What you should do. Each line from the one containing "Given: Remove Delivery" to the end of the entries is to be repeated exactly, and no other line.

Records from a data source:
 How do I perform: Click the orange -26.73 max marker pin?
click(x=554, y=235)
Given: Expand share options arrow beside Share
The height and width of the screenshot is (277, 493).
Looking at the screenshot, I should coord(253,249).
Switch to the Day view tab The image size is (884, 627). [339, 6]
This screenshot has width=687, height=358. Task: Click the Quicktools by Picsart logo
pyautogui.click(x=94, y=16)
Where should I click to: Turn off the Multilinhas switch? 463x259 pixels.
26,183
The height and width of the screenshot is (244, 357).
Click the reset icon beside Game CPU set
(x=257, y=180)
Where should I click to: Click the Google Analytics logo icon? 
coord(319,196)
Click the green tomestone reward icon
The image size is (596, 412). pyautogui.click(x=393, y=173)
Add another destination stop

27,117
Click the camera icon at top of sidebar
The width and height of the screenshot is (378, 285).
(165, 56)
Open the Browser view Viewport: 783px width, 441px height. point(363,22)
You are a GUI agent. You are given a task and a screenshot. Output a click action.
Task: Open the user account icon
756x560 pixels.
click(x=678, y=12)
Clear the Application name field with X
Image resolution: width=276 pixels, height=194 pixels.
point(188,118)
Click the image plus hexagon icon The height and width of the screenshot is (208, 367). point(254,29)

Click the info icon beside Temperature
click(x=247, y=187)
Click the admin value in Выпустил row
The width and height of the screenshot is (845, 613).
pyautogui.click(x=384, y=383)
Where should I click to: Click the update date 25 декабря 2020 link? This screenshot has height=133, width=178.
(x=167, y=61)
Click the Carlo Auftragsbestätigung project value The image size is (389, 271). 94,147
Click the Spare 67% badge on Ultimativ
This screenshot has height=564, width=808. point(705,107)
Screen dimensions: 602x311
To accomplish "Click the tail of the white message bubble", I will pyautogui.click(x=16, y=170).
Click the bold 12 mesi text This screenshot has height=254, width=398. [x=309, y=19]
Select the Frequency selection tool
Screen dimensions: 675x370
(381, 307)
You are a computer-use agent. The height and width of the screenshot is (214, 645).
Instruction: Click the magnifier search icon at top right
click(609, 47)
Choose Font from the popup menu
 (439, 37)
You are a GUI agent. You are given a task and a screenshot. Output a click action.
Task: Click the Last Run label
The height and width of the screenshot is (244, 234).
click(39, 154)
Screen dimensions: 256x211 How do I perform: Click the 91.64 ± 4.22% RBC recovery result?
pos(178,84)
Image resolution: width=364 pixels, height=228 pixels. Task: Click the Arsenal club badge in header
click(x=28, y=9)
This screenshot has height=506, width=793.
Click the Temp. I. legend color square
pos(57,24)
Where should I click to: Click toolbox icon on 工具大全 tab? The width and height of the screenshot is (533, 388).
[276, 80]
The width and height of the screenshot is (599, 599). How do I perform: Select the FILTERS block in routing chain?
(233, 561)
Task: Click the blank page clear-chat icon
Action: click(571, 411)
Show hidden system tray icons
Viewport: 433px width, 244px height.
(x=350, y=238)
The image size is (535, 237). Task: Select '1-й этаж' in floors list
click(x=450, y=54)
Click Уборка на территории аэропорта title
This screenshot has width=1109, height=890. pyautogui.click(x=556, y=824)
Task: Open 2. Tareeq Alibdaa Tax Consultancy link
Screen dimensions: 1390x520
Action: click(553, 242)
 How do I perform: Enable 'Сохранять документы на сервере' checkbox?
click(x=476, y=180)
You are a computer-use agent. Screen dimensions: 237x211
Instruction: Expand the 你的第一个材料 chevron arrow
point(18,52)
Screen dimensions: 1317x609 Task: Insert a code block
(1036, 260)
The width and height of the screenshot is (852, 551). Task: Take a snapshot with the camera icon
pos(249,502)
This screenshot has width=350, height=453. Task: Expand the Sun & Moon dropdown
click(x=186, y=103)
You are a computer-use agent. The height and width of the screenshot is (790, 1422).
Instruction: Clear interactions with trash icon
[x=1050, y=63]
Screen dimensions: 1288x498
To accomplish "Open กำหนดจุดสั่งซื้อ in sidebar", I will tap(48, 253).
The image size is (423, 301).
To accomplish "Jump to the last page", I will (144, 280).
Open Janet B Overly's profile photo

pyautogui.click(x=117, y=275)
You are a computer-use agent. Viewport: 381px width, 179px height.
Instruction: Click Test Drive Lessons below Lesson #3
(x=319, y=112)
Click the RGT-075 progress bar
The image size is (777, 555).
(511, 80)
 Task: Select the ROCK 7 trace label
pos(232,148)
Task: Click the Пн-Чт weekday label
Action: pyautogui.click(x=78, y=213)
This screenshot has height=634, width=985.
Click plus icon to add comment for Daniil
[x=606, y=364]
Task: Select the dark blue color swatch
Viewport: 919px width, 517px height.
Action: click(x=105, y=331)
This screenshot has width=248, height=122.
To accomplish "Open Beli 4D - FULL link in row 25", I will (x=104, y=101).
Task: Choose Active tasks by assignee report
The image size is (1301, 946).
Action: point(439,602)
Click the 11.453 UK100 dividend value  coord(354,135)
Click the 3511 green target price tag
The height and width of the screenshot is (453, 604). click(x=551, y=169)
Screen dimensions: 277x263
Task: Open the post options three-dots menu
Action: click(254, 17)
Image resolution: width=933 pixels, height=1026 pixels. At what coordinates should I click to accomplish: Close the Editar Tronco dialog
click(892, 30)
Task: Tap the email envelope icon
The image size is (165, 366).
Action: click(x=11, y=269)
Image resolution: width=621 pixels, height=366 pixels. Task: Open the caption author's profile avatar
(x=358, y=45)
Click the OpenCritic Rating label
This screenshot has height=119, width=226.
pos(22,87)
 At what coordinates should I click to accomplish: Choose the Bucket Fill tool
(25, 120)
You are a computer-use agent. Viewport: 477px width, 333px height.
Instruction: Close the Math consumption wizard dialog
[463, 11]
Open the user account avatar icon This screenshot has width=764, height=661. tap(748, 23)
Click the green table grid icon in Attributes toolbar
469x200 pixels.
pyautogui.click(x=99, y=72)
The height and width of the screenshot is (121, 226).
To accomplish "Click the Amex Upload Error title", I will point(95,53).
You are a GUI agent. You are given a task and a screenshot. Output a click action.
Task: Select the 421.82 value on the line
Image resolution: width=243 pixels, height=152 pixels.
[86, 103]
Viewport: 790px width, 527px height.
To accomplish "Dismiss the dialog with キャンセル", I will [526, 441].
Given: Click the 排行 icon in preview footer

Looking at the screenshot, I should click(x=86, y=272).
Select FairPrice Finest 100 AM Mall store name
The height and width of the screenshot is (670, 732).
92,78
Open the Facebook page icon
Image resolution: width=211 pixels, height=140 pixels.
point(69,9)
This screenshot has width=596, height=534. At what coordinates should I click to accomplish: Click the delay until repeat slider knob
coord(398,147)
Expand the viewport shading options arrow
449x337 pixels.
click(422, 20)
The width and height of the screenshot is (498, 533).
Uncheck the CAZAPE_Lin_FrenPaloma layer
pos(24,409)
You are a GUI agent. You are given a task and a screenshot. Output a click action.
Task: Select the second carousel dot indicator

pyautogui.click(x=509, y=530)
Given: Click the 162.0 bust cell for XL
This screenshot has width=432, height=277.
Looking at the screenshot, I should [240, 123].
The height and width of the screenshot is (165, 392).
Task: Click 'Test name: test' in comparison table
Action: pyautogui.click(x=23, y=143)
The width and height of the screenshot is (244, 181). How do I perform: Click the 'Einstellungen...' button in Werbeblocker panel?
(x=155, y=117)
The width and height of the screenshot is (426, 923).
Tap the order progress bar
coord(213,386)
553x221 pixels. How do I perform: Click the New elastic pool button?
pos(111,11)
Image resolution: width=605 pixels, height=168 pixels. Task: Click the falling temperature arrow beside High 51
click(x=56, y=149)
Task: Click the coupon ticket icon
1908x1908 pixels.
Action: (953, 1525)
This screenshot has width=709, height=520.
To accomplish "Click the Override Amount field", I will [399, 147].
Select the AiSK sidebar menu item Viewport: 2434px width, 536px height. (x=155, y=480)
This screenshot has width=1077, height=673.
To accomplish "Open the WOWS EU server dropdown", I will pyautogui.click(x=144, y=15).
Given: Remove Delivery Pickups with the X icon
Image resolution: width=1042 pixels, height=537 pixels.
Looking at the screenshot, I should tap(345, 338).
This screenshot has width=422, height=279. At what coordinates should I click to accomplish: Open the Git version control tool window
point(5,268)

Solution to this problem.
Given: Remove Delivery Pickups with the X icon
Image resolution: width=1042 pixels, height=537 pixels.
Looking at the screenshot, I should tap(345, 338).
This screenshot has width=422, height=279. At what coordinates should I click to accomplish: Open the Git version control tool window
point(5,268)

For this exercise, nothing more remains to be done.